日本共産党

2001年5月12日(土)「しんぶん赤旗」

 教科書検定基準の近隣諸国条項とは?


 〈問い〉 いま話題の教科書問題に関連して、教科書検定基準の近隣諸国条項というものが出てきますが、どういうものなのですか。(山口・一読者)

 〈答え〉 近隣諸国条項は、文部科学省の社会科教科書にかんする検定基準の一つで、一九八二年に起きた歴史教科書の「侵略・進出」問題を契機に作られたものです。
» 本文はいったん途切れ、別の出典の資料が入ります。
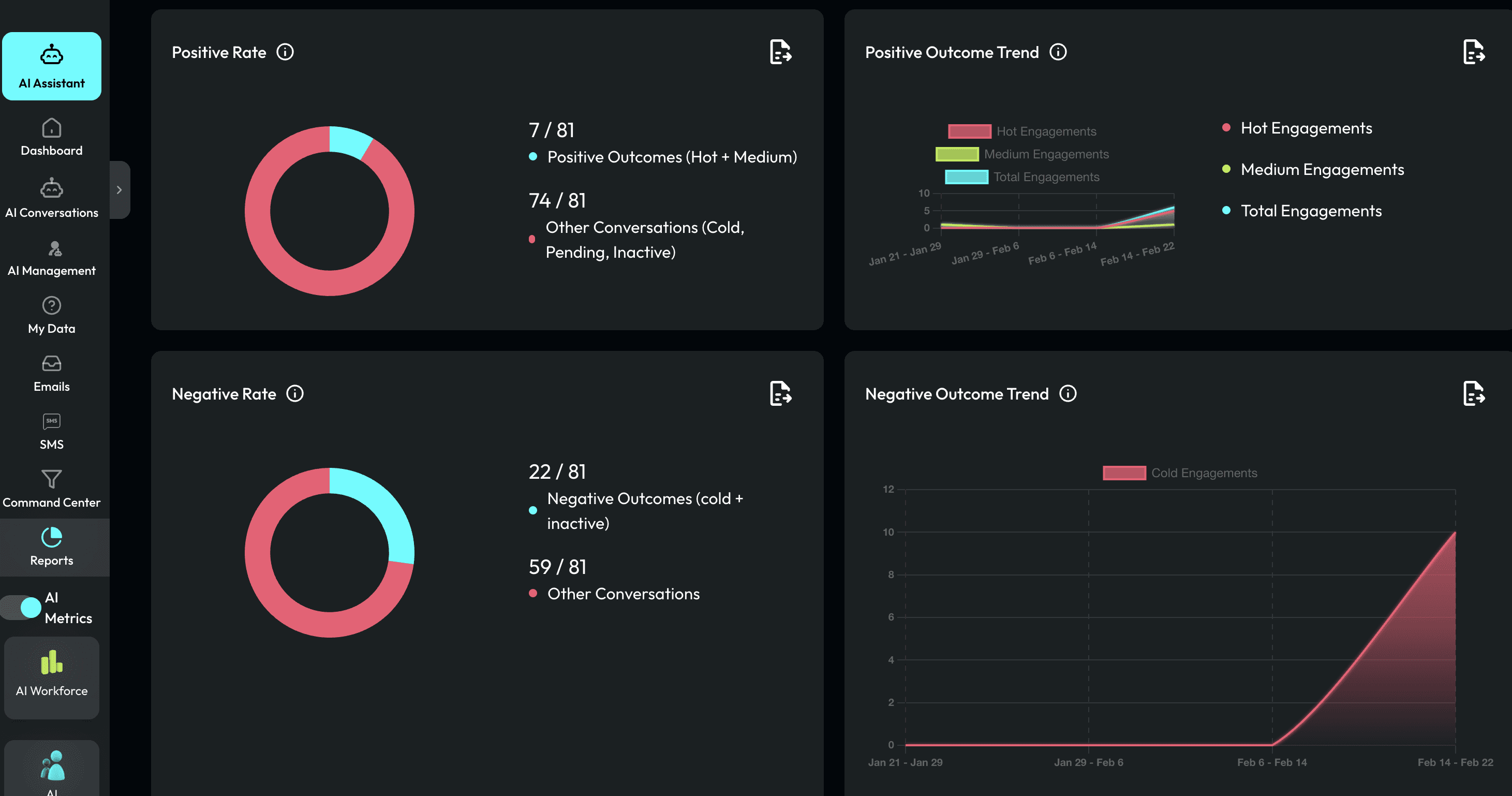Expand the sidebar with chevron arrow
The width and height of the screenshot is (1512, 796).
119,189
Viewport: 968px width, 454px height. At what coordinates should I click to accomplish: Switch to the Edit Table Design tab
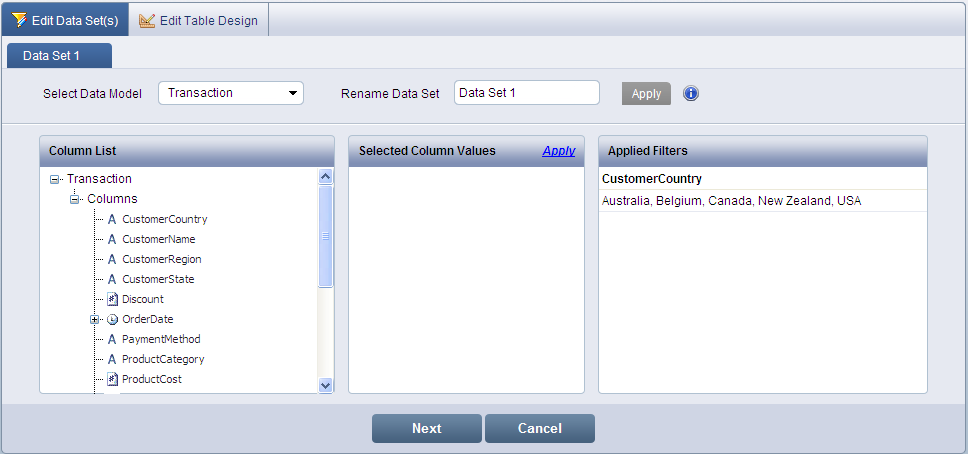click(x=198, y=20)
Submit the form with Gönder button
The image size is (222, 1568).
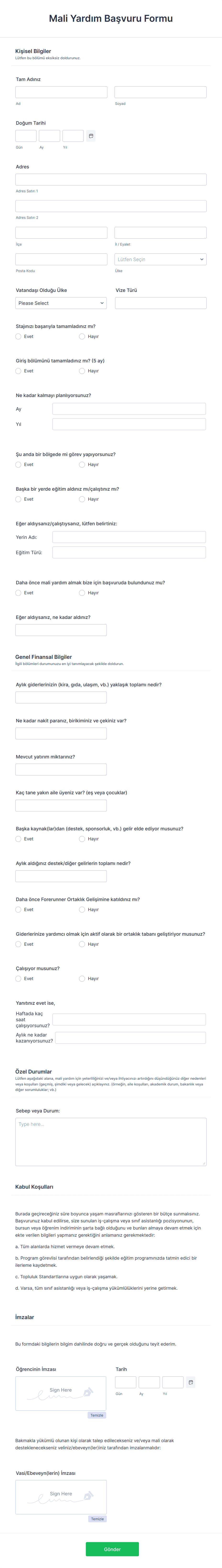112,1549
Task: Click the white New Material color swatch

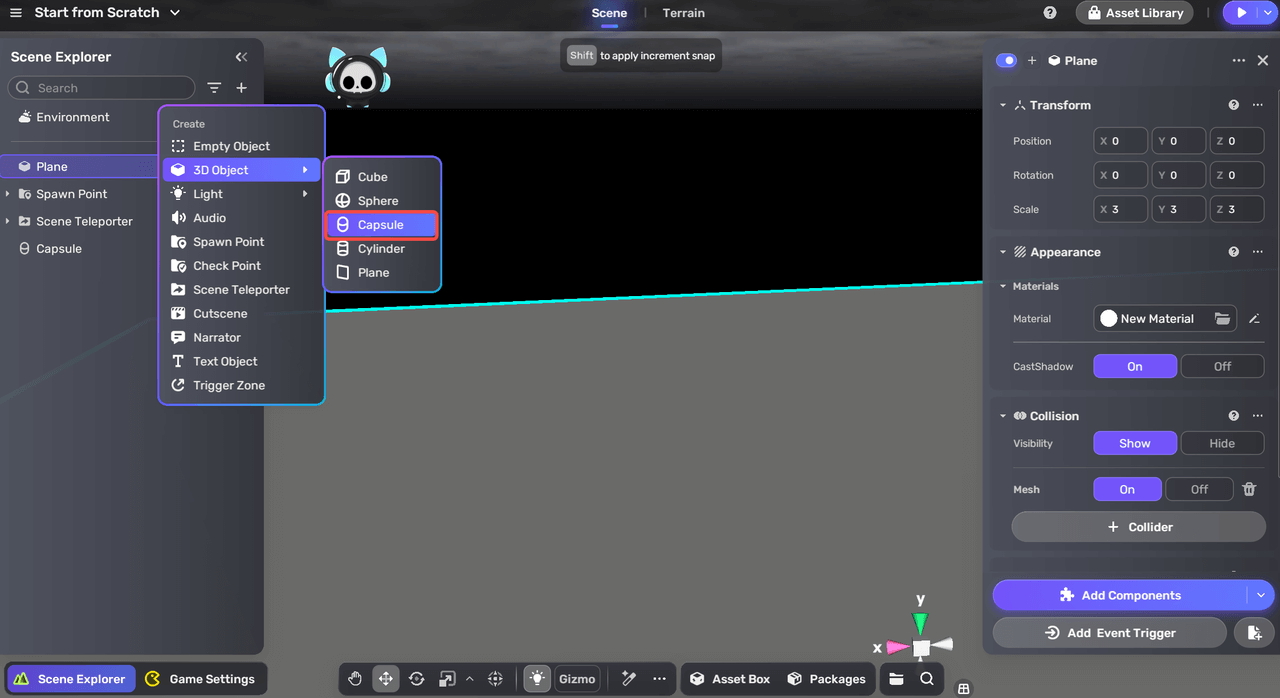Action: pyautogui.click(x=1108, y=319)
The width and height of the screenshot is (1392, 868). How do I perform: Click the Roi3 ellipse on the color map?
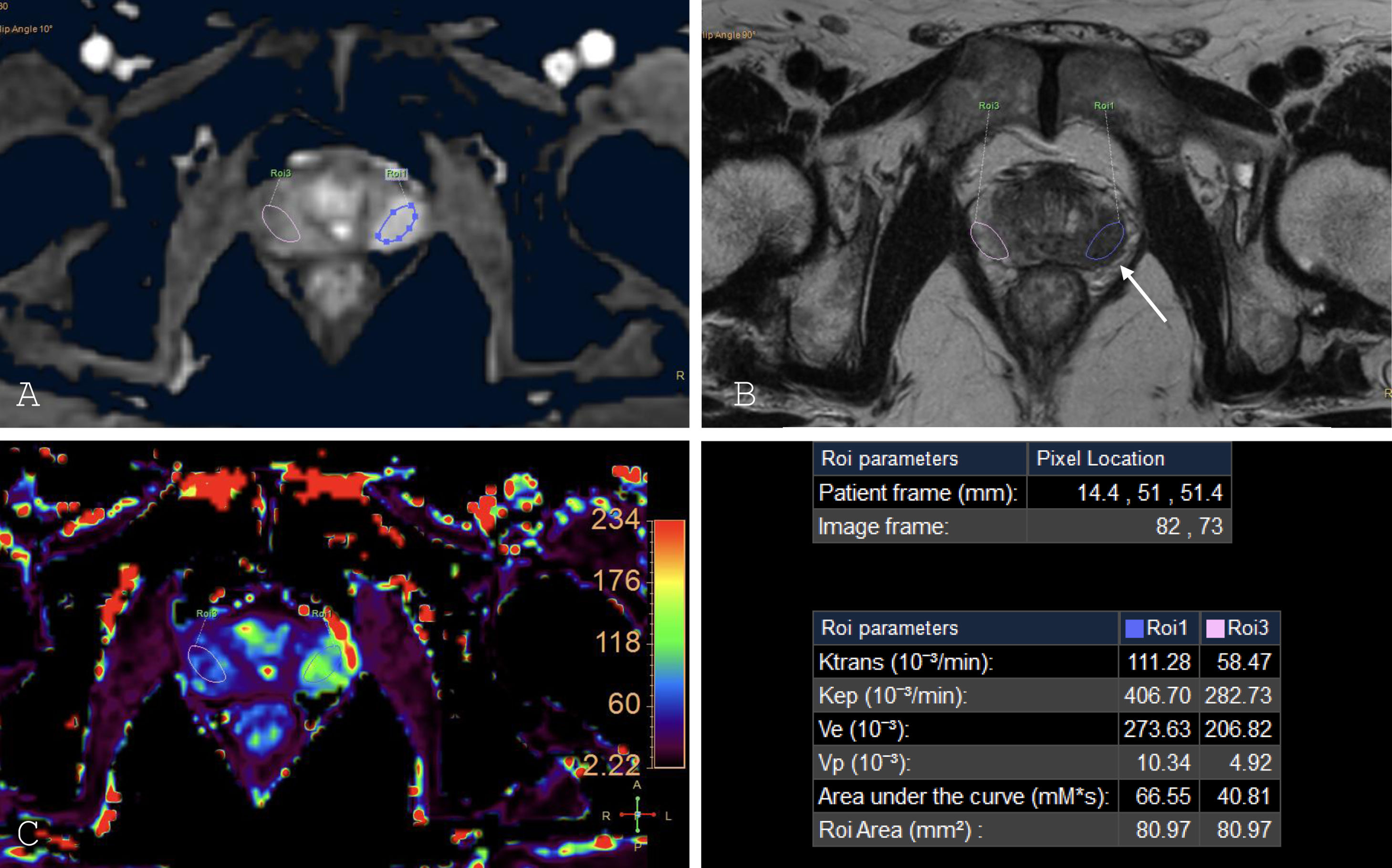point(207,664)
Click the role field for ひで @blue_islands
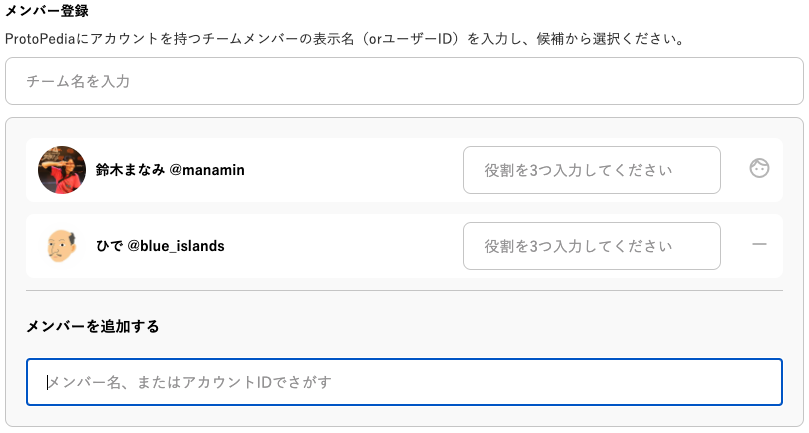 point(592,246)
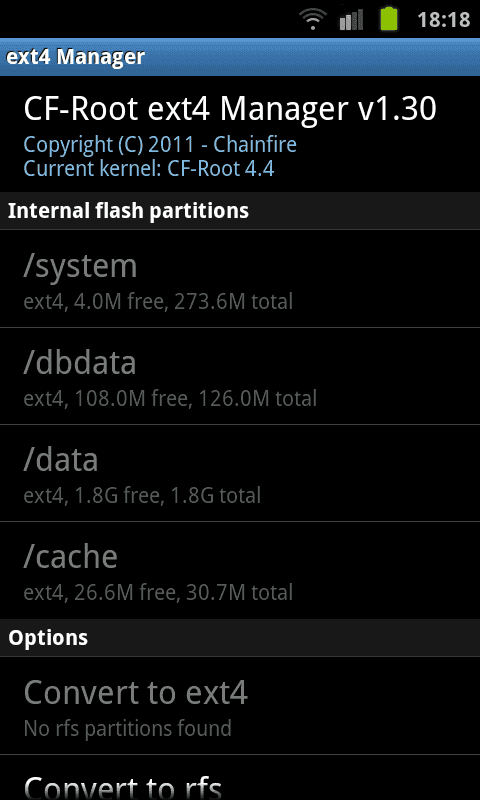Tap the green battery icon
This screenshot has width=480, height=800.
389,19
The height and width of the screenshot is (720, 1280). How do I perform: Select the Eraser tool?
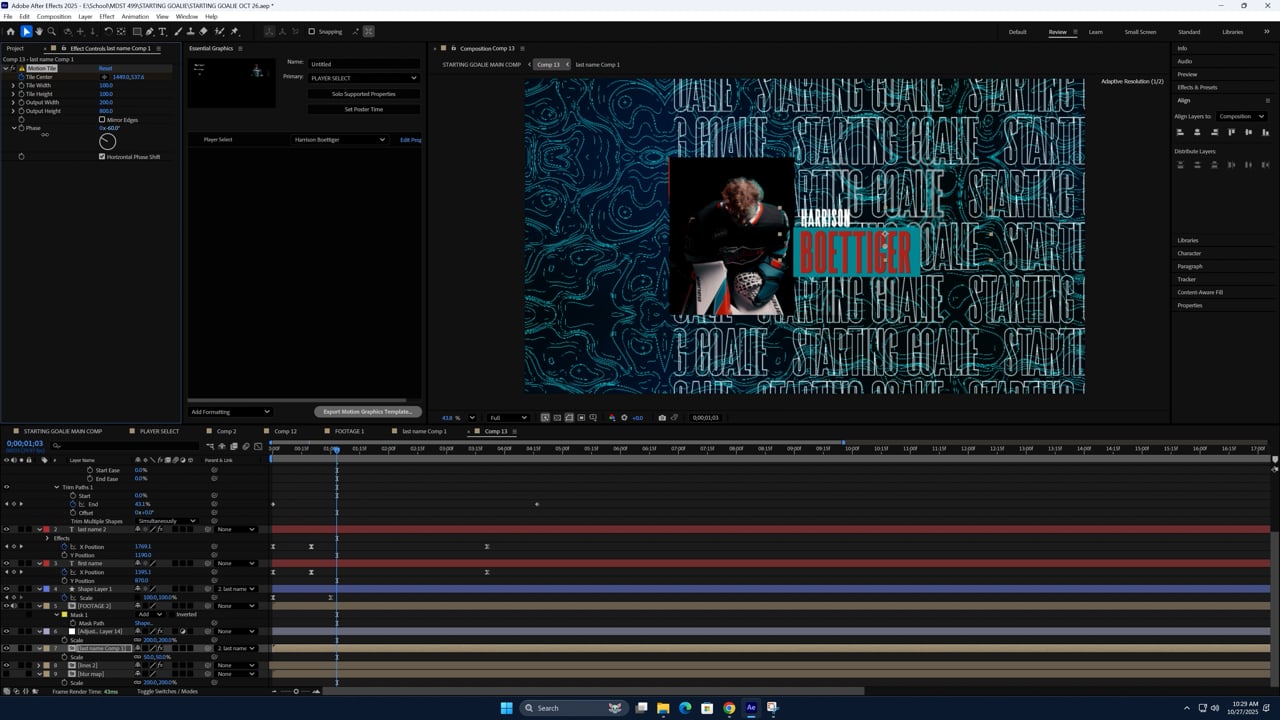[204, 31]
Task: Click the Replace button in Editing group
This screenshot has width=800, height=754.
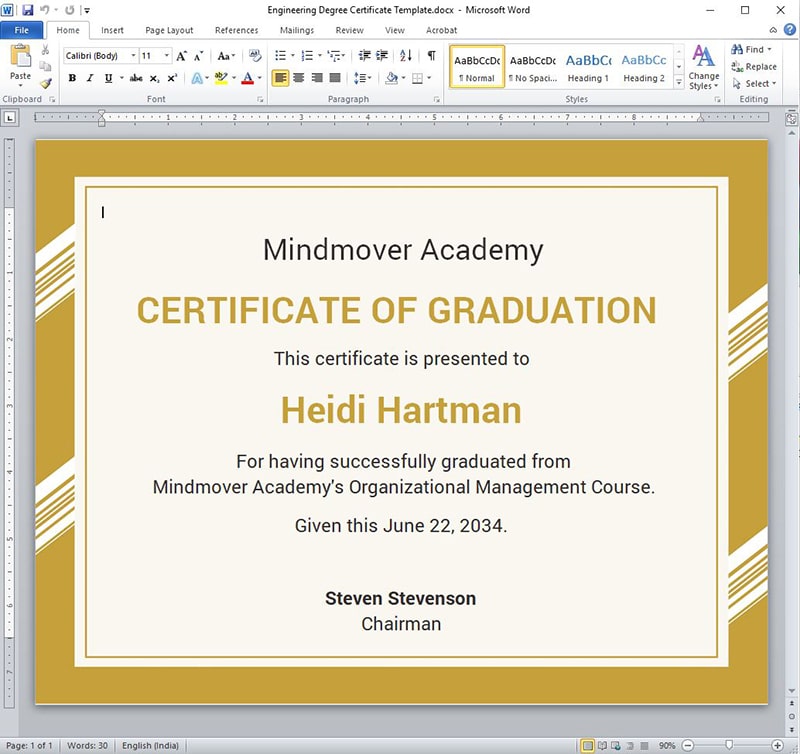Action: (x=753, y=67)
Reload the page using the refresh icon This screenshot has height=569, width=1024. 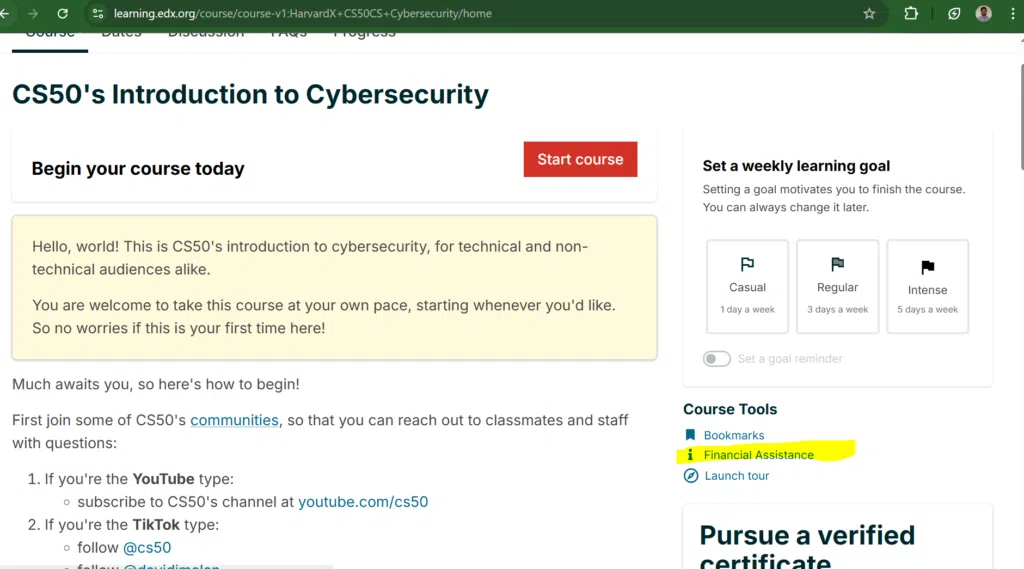point(63,13)
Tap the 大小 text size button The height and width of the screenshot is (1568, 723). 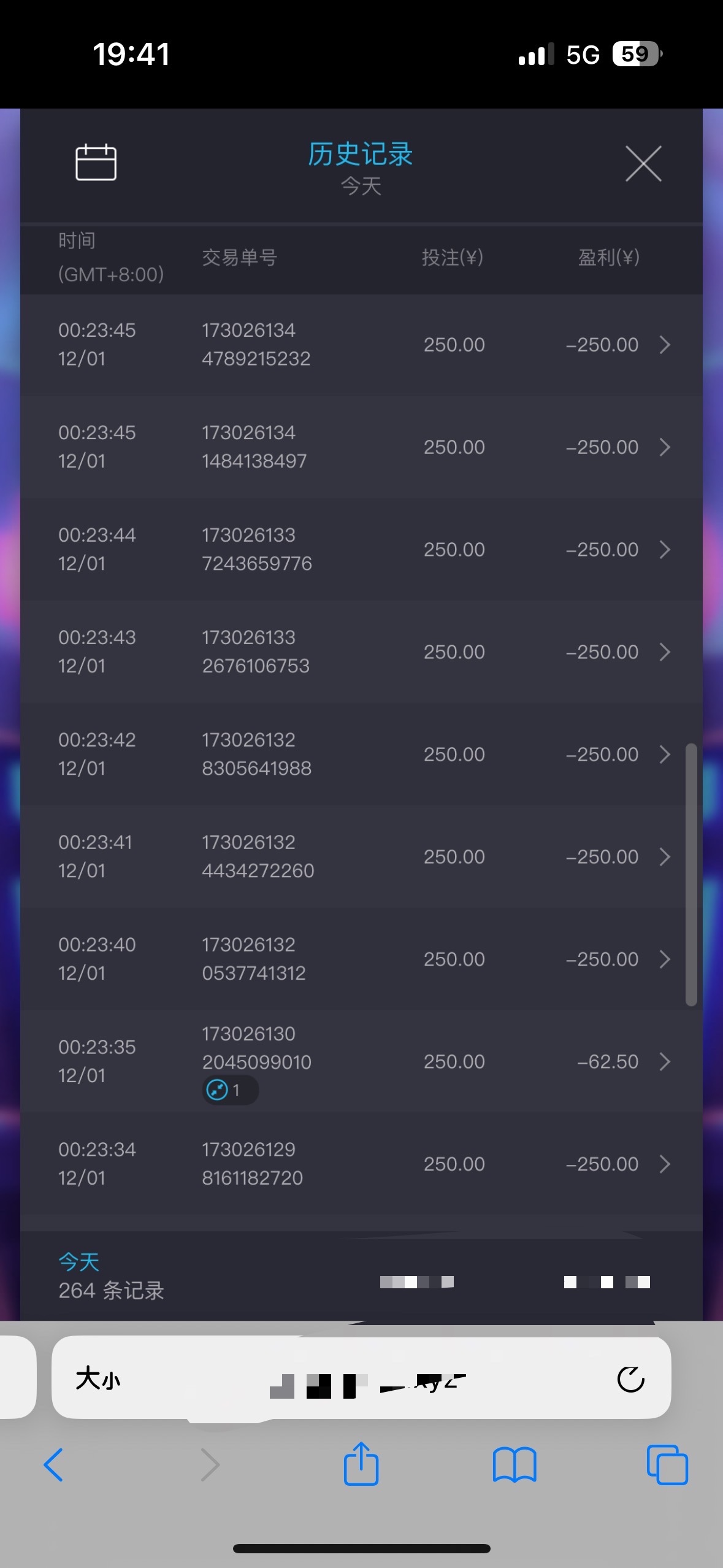click(98, 1378)
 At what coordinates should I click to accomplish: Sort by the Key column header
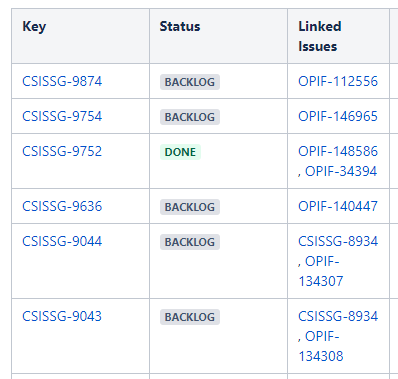coord(34,27)
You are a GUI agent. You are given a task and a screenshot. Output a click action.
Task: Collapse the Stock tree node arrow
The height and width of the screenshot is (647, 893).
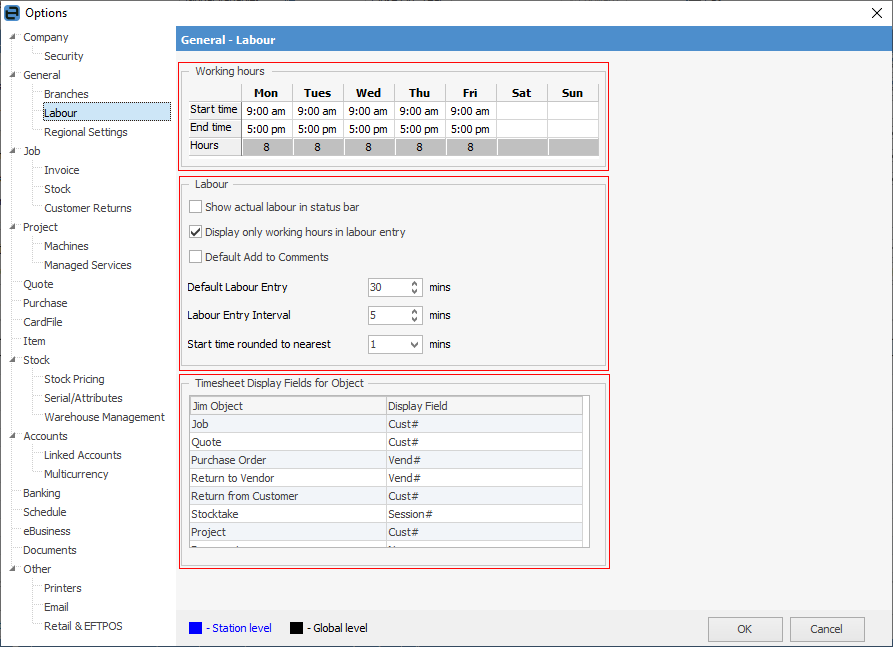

 八二年、高校・小学校教科書が日本の「中国侵略」を「進出」などと書いていたことが問題となり、内外から批判が起こり、外交問題にも発展しました。同年八月二十六日、当時の宮沢官房長官は談話を発表。「過去において、我が国の行為が韓国・中国を含むアジアの国々の国民に多大の苦痛と損害を与えたことを深く自覚し、このようなことを二度と繰り返してはならないとの反省と決意の上に立って平和国家としての道を歩んで来た」とし、この精神が「我が国の学校教育、教科書の検定にあたっても、当然、尊重されるべきものである」とのべました。

 この談話の具体化として、文部省は、教科書検定基準の中に「近隣のアジア諸国との間の近現代の歴史的事象の扱いに国際理解と国際協調の見地から必要な配慮がされていること」という条項を設けました。これが、検定基準の近隣諸国条項です。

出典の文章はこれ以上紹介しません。